According to a first aspect of the disclosure there is provided an offshore method comprising: providing an elongate support string for extending between a mobile offshore drilling unit and a seabed location, the string having an upper portion and a lower portion; providing an articulated joint between the upper portion and the lower portion of the elongate support string, and maintaining the lower portion of the elongate support string in a substantially vertical orientation. A further aspect of the disclosure relates to apparatus for use in offshore drilling operations comprising: an elongate support string for extending between a mobile offshore drilling unit and a seabed location, the string having an upper portion and a lower portion, and an articulated joint between the upper portion and the lower portion of the elongate support string, whereby the articulated joint facilitates maintaining the lower portion of the elongate support string in a substantially vertical orientation.

Additional aspects of the disclosure relate to methods and apparatus for increasing the safe operating radius or watch circle diameter of a mobile offshore drilling unit by incorporating an articulated joint in an elongate support string.

When compared with operations utilising conventional support strings, examples of the disclosure may increase the watch circle diameter to at least 10% of water depth, at least 20% of water depth, at least 30% of water depth, at least 40% of water depth, at least 50% of water depth, or at least 60% of water depth.

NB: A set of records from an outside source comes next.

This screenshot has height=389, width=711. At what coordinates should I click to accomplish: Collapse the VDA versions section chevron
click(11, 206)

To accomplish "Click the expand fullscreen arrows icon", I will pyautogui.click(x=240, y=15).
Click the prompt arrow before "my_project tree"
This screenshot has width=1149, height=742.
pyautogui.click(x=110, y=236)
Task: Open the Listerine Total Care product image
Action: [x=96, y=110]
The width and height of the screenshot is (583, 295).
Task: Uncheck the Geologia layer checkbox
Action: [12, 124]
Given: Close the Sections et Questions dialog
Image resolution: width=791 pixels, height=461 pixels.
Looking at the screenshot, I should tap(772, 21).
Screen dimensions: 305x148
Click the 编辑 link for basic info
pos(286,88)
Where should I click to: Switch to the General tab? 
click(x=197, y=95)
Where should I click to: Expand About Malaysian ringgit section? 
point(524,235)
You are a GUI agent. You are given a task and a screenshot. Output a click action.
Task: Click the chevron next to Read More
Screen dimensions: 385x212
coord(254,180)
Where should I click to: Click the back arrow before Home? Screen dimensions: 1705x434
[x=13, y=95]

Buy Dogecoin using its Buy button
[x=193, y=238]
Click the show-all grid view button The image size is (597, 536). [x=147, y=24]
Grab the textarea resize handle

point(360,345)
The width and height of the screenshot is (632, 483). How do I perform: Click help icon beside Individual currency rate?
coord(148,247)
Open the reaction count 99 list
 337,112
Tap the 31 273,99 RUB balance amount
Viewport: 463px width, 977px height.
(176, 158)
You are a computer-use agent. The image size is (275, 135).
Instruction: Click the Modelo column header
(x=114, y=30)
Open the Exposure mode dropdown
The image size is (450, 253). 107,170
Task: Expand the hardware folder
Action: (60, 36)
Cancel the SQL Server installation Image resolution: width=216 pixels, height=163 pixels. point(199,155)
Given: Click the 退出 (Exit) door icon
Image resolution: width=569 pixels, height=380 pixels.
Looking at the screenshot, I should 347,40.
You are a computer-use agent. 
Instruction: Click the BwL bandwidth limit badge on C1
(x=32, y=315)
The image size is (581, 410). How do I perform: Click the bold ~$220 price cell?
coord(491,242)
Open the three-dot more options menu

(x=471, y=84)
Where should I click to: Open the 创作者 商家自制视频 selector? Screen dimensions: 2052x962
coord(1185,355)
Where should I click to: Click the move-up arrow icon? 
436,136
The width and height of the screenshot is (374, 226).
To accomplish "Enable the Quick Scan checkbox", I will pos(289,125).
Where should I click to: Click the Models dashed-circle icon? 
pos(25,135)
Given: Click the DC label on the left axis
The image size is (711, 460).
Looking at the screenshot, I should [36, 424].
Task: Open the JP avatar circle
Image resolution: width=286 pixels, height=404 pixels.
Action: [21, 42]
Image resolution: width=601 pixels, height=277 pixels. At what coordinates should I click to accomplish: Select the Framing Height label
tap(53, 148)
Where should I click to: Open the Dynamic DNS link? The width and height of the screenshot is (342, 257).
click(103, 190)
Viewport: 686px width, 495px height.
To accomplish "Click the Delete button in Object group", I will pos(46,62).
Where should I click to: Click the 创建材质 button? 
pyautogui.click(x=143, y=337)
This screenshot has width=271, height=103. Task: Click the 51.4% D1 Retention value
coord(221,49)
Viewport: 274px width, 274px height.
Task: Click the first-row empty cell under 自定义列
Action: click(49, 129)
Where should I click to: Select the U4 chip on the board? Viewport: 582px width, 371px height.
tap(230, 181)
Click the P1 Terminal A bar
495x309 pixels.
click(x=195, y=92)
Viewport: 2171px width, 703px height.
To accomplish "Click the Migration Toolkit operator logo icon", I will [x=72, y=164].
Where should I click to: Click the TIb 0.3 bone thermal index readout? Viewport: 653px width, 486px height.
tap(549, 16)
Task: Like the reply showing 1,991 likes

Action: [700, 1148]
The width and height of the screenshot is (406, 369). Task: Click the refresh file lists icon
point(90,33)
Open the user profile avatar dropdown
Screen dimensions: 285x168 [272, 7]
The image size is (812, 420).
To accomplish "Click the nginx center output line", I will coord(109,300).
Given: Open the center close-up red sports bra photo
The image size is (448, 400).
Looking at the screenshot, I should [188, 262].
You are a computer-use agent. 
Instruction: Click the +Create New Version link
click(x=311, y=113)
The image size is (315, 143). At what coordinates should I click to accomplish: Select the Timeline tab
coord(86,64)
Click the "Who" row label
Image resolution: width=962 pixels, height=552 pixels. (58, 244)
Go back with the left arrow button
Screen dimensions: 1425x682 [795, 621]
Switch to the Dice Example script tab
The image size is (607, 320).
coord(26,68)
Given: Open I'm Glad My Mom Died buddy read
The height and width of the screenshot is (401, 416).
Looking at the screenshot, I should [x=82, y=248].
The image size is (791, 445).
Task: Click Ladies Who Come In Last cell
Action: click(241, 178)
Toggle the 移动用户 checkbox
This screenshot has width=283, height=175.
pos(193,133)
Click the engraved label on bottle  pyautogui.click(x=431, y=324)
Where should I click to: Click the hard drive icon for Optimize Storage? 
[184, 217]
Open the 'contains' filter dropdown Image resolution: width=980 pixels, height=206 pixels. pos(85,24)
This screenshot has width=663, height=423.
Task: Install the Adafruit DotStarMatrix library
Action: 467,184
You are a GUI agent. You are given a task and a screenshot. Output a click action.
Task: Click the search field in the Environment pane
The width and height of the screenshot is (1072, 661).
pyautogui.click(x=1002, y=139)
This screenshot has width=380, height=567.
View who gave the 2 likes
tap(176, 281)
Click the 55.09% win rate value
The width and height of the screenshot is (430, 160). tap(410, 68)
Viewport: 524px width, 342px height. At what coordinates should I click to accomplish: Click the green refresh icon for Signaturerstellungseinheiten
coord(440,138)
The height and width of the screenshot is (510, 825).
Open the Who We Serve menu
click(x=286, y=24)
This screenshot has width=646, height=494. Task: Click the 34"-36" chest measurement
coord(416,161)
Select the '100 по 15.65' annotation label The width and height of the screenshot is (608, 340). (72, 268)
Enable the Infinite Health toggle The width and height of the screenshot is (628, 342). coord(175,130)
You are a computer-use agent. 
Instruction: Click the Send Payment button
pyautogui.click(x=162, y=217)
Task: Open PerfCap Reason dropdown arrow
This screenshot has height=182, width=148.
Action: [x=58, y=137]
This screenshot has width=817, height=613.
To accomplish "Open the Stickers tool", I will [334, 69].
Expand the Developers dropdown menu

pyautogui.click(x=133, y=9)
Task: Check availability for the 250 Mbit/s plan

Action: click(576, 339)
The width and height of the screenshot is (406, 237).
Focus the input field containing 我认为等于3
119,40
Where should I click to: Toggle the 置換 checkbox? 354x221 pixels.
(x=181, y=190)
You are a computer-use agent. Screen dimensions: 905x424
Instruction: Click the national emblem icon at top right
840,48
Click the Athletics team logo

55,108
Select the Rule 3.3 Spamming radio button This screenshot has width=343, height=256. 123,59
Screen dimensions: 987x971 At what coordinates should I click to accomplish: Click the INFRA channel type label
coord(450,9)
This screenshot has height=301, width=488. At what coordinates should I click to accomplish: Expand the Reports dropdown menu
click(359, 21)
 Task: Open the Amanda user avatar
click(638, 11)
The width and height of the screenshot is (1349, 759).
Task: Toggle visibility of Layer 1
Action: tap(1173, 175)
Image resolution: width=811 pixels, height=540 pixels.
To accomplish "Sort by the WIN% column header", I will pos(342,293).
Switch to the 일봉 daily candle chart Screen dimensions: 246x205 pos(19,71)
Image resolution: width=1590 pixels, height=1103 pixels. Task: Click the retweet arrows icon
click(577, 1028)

The provision of the articulated joint between the string portions facilitates accommodation of misalignment between the drilling unit and the seabed location while maintaining the lower portion of the support string in a substantially vertical orientation, or otherwise facilitating alignment of the lower portion of the support string with a structure or item on or below the seabed.

The provision of the articulated joint between the string portions facilitates increased speed at which the unit may transit through the sea column with the support string and objects supported by the string being suspended safely.

The elongate support string may take any appropriate form and may be, for example, a tubular string formed by multiple drill pipe sections. The drill pipe sections may be tubular and formed of an appropriate metal. The drill pipe sections may feature end connections, for example a threaded pin connection at a lower end and a threaded box connection at an upper end. The string may be a drill string and may be subject to extended periods of rotation. In other examples the string may simply provide support and may not normally be subject to rotation, or only subject to occasional rotation.

A single articulated joint may be provided in the support string, or two or more articulated joints may be provided. An upper articulated joint may facilitate maintaining a portion of the string which is coupled to the mobile offshore drilling unit in a substantially vertical orientation. One or more articulated joints may be provided intermediate the ends of the support string. One or more articulated joints may be provided at ends of the support string, for example an articulated joint may be provided at a lower or distal end of the support string.

The elongate support string may extend through open water. In other examples the support string may extend through a drilling riser or other structure.

The method may comprise supporting a tool on the support string and may further comprise maintaining the tool in a substantially vertical orientation or facilitating alignment of the tool with a structure or item on or fixed relative to the seabed. The articulated joint may be provided between the support string and the tool. The method may further comprise lowering the tool into position, for example on the seabed or onto, into or through an assembly or structure on the seabed, or into a bore hole extending below the seabed. Alternatively, or in addition, the method may further comprise pulling, lifting, or retrieving a tool from the seabed, from or through an assembly or structure on the seabed, or from or through a bore hole extending below the seabed.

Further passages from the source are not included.